#### Data listing
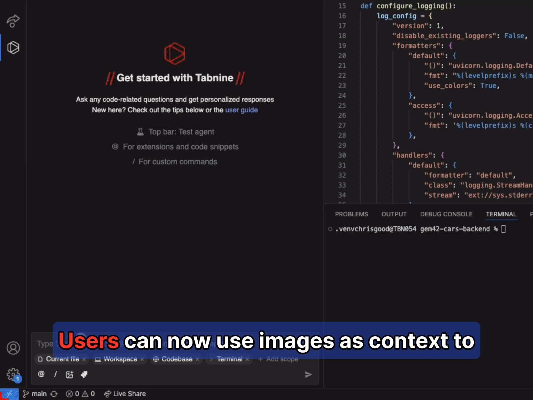The image size is (533, 400).
Task: Switch to the PROBLEMS tab
Action: click(x=351, y=214)
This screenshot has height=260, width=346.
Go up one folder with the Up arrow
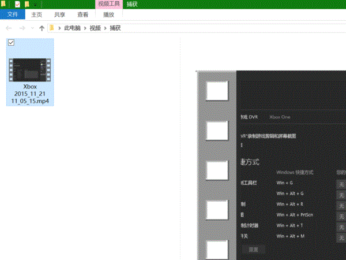(x=42, y=28)
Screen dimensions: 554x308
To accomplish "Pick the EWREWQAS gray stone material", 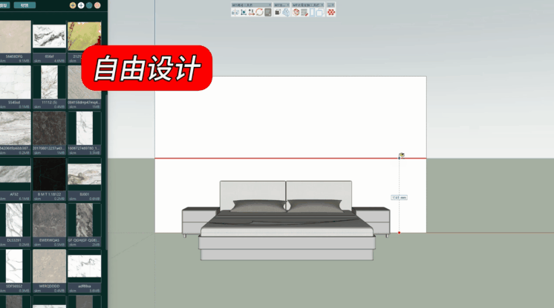I will click(x=49, y=221).
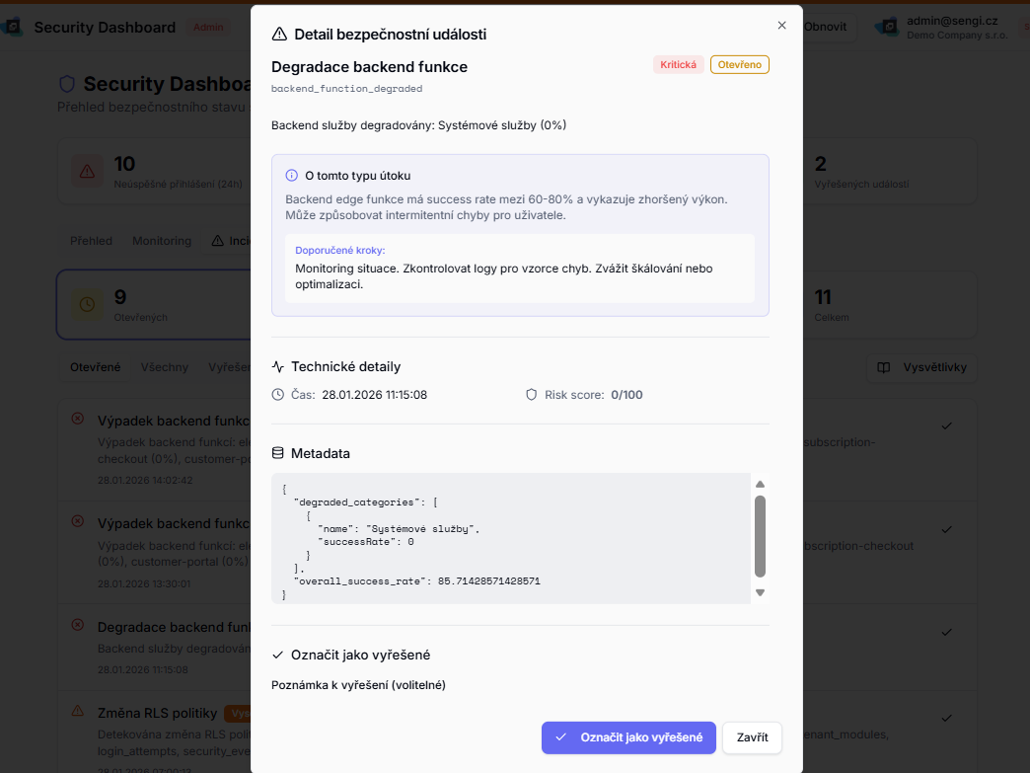The height and width of the screenshot is (773, 1030).
Task: Click the Otevřeno status badge
Action: coord(739,65)
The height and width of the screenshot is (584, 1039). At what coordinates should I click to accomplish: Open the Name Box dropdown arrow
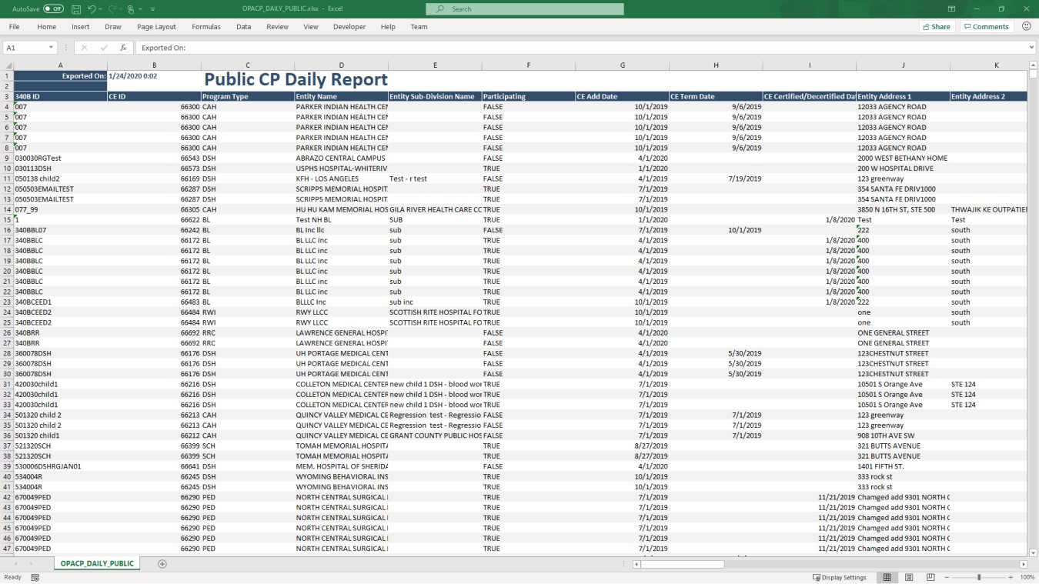click(x=51, y=48)
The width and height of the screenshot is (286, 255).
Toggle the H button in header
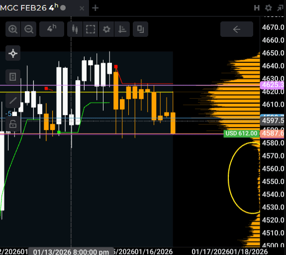pyautogui.click(x=257, y=8)
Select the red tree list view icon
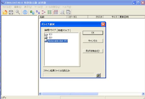145x99 pixels. (x=44, y=12)
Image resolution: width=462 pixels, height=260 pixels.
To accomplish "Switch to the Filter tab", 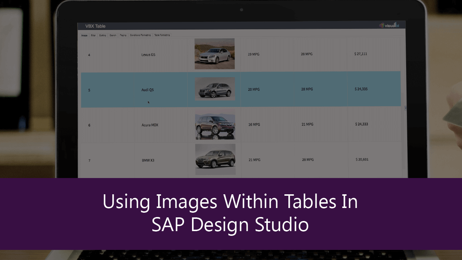I will tap(93, 35).
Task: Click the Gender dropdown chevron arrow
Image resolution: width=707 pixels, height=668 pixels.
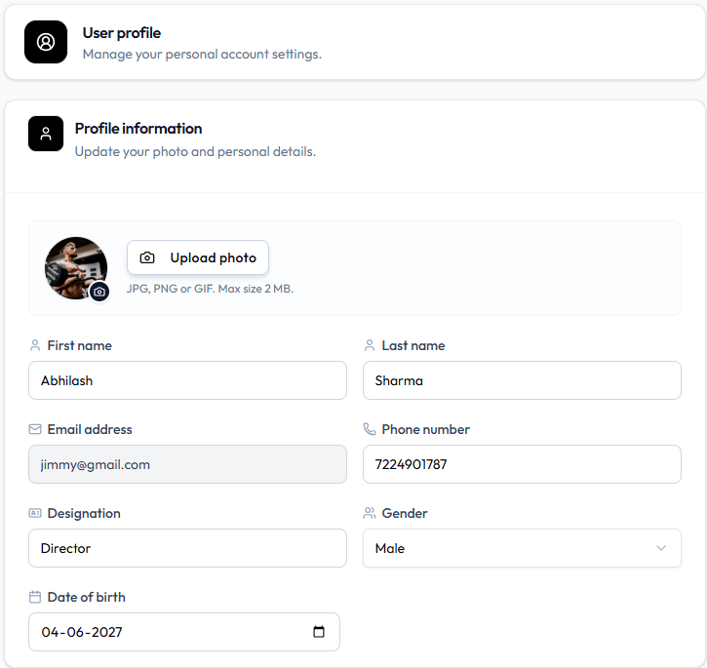Action: (660, 548)
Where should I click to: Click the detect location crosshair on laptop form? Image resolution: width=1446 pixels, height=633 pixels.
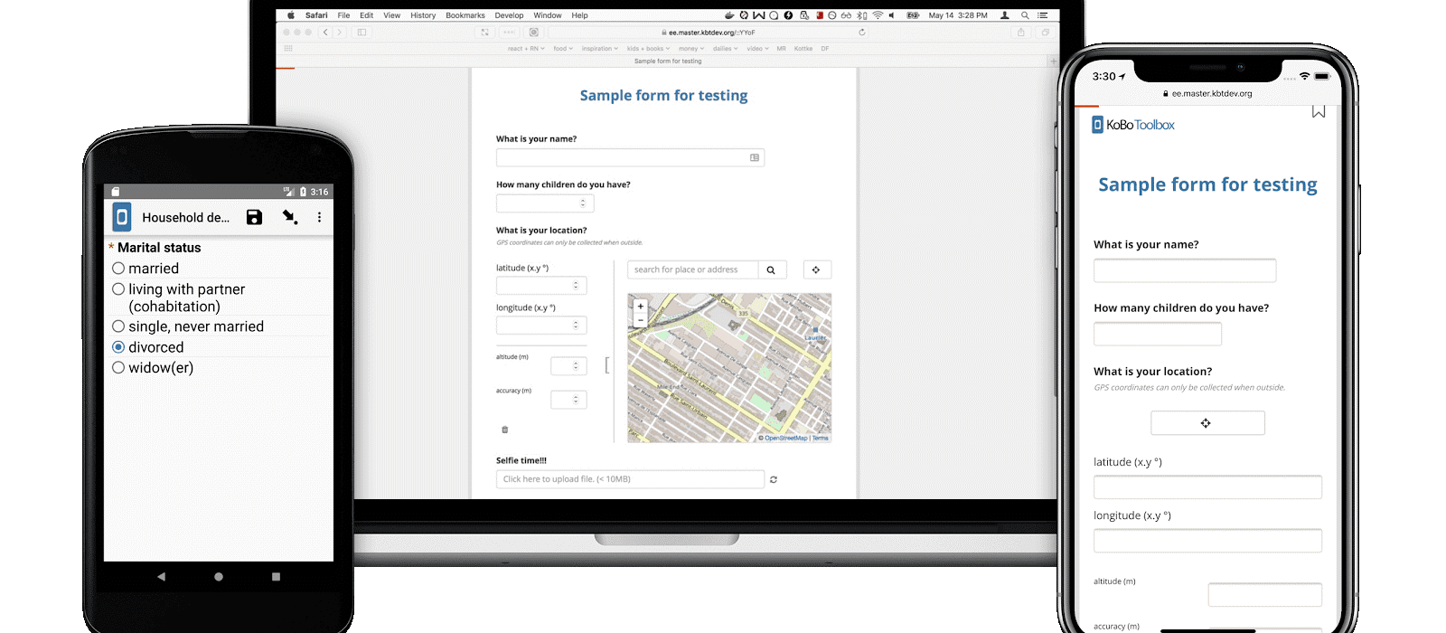coord(816,269)
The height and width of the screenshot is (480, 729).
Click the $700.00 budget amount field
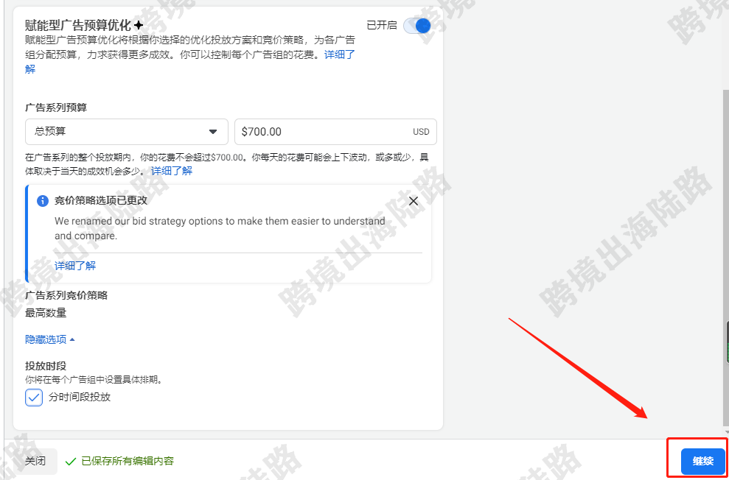335,132
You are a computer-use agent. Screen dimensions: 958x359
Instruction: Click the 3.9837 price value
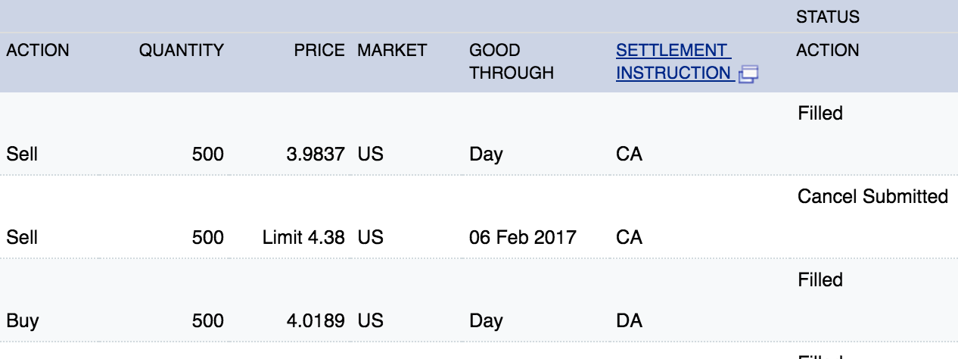316,155
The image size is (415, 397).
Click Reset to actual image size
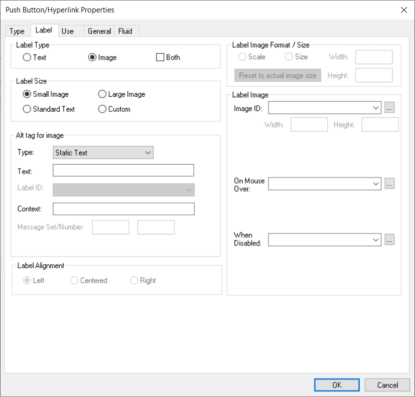pyautogui.click(x=277, y=75)
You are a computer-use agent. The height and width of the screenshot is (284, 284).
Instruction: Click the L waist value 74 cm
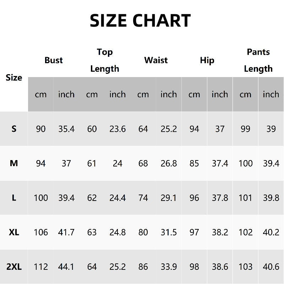click(143, 198)
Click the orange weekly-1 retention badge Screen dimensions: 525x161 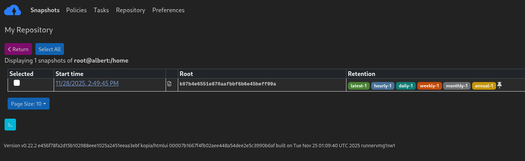click(429, 86)
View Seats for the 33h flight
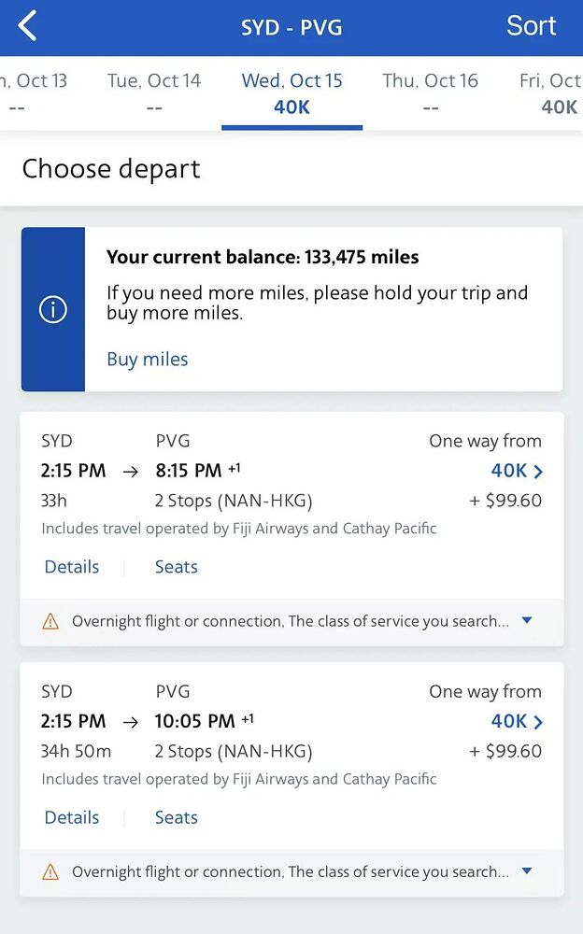This screenshot has width=583, height=934. pyautogui.click(x=177, y=567)
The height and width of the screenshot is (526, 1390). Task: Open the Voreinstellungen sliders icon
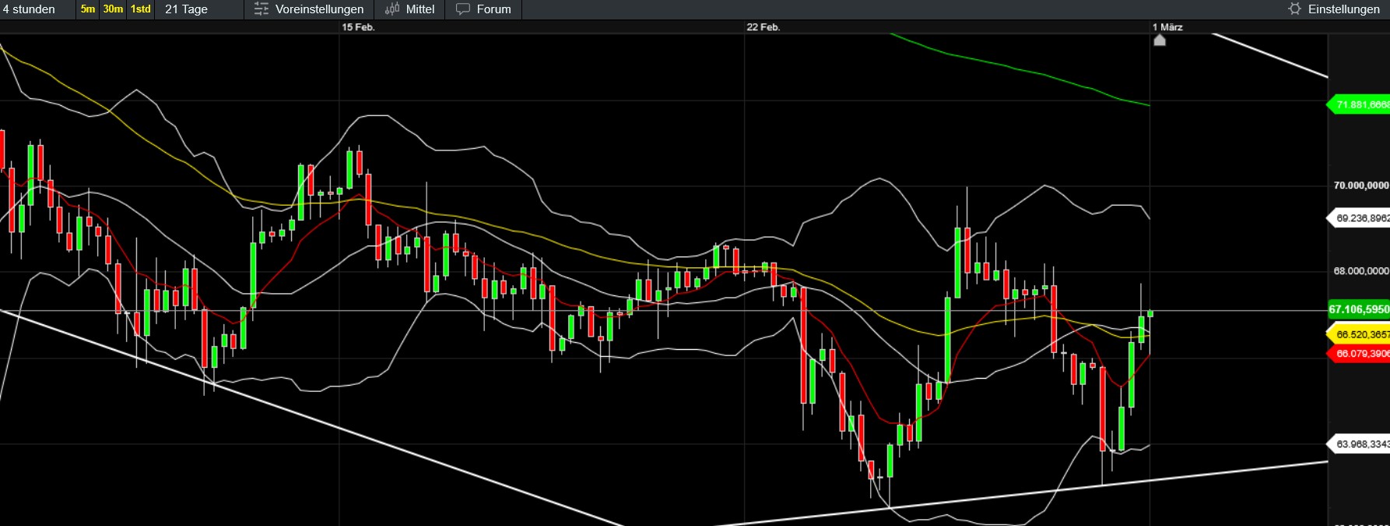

#### Problem details
Your task is to count the lines in the material containing the word "agent" and to state only that number.

#### Completed exercise
2